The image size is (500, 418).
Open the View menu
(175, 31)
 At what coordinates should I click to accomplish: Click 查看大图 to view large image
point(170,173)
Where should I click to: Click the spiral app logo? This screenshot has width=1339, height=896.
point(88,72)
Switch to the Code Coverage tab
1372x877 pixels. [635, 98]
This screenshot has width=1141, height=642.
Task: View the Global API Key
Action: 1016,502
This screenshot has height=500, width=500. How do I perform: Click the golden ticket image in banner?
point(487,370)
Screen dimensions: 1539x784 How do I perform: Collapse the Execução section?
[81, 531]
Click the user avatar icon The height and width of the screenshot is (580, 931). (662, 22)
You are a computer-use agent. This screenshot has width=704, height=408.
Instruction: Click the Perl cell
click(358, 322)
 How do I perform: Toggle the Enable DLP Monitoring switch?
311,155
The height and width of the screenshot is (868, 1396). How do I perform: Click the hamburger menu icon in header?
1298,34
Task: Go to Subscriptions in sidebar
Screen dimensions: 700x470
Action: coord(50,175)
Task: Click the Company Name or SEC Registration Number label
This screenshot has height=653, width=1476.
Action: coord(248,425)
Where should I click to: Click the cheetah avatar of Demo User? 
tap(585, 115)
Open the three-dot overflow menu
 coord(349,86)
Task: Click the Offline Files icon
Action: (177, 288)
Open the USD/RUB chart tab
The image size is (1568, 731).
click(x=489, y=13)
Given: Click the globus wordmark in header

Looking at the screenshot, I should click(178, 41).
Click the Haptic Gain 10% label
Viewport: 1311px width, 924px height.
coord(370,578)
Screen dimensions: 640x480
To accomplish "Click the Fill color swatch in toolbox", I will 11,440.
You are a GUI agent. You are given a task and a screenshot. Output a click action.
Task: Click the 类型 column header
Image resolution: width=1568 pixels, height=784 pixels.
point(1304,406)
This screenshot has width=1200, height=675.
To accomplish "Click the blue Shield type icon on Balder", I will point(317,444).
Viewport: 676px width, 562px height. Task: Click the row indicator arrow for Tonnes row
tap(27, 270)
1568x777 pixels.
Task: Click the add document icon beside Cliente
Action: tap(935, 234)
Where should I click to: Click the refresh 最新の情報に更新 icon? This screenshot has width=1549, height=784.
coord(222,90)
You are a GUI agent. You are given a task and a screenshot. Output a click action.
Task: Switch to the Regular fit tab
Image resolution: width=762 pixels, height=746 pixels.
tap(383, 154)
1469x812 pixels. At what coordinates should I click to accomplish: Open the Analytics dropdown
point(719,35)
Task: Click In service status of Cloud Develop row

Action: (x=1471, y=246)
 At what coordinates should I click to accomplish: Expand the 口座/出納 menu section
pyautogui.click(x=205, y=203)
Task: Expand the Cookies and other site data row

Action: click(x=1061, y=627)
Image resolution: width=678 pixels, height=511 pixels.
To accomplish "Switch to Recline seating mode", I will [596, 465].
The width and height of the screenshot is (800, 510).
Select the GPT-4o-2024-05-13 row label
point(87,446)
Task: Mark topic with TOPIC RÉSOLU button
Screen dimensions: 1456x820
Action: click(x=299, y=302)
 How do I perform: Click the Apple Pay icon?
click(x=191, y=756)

---

◆ What the exercise asks: Rewrite the lines from the one containing "The width and" through the end of the material, both included, with the requests as well. In the answers, multiply every coordinate by 1.85 and round it to a whole number, rounding halves up.

◆ Exercise answer:
The width and height of the screenshot is (800, 510).
Select the GPT-4o-2024-05-13 row label
point(161,825)
Task: Mark topic with TOPIC RÉSOLU button
Screen dimensions: 1456x820
Action: click(x=553, y=559)
 How do I perform: Click the Apple Pay icon?
click(x=353, y=1399)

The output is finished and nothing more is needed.